*** Input for this task Section Begins ***

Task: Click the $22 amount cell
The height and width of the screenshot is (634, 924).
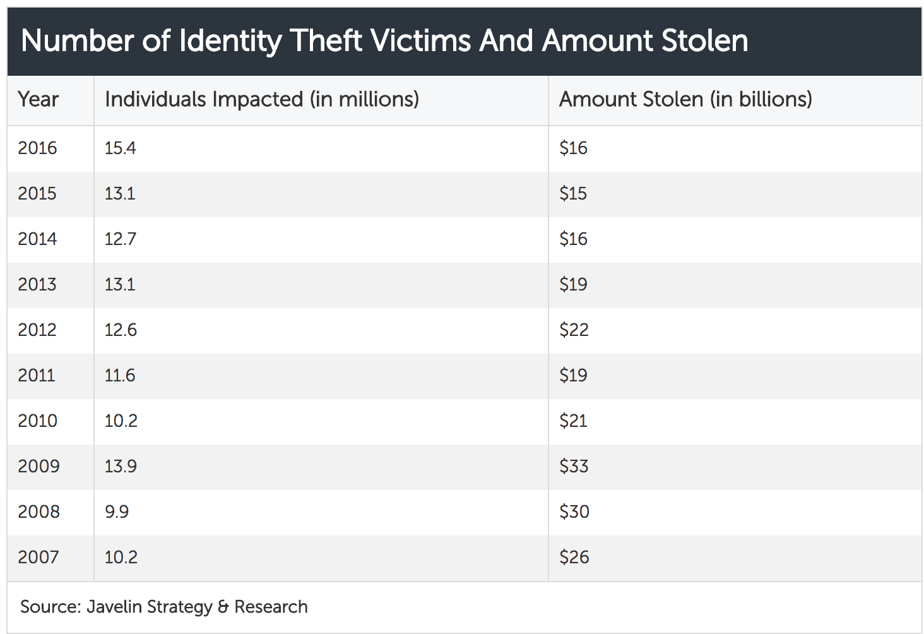Action: (x=574, y=330)
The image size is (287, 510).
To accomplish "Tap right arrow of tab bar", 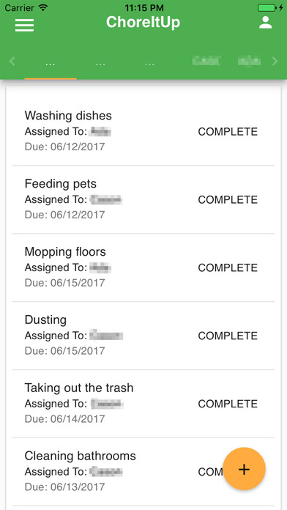I will 275,61.
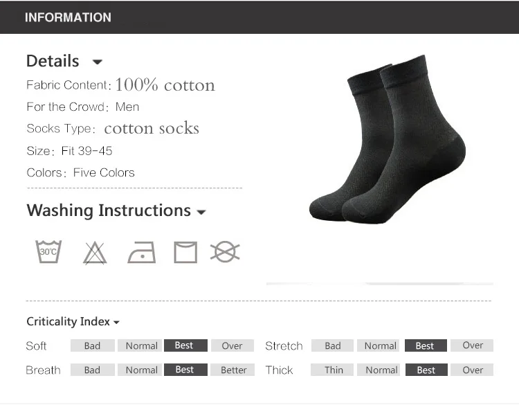Click the 100% cotton fabric text

pyautogui.click(x=165, y=85)
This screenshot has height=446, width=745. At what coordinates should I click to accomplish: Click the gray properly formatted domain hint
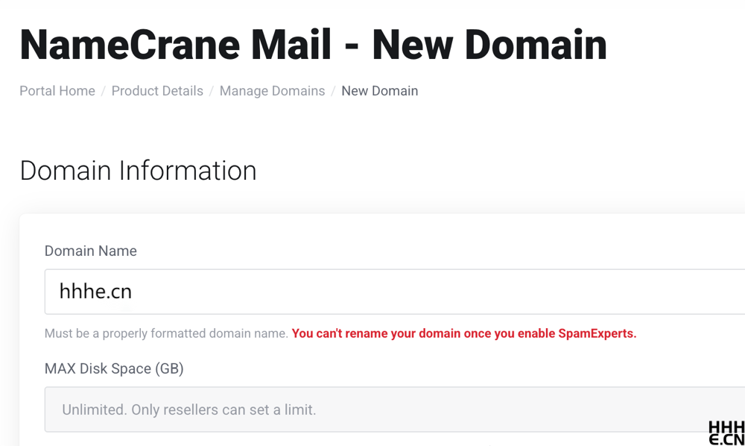pyautogui.click(x=166, y=333)
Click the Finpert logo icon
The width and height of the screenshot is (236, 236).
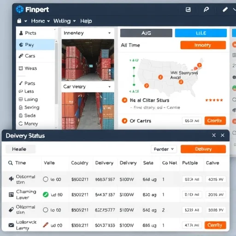(20, 9)
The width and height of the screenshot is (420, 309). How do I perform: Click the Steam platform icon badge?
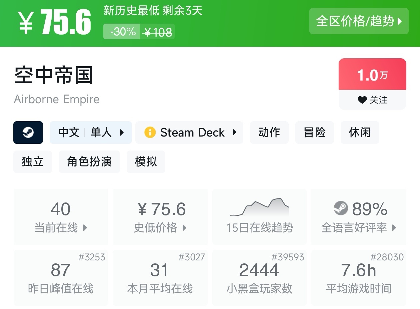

*** Input for this task Section Ends ***

• Brief: The required output is the lines from the one containing "Click the Finpert logo icon" through the end of the data, printed exactly, with no pictures.

• Exercise output:
Click the Finpert logo icon
The width and height of the screenshot is (236, 236).
(20, 9)
The width and height of the screenshot is (420, 309). How do I perform: Click the Steam platform icon badge?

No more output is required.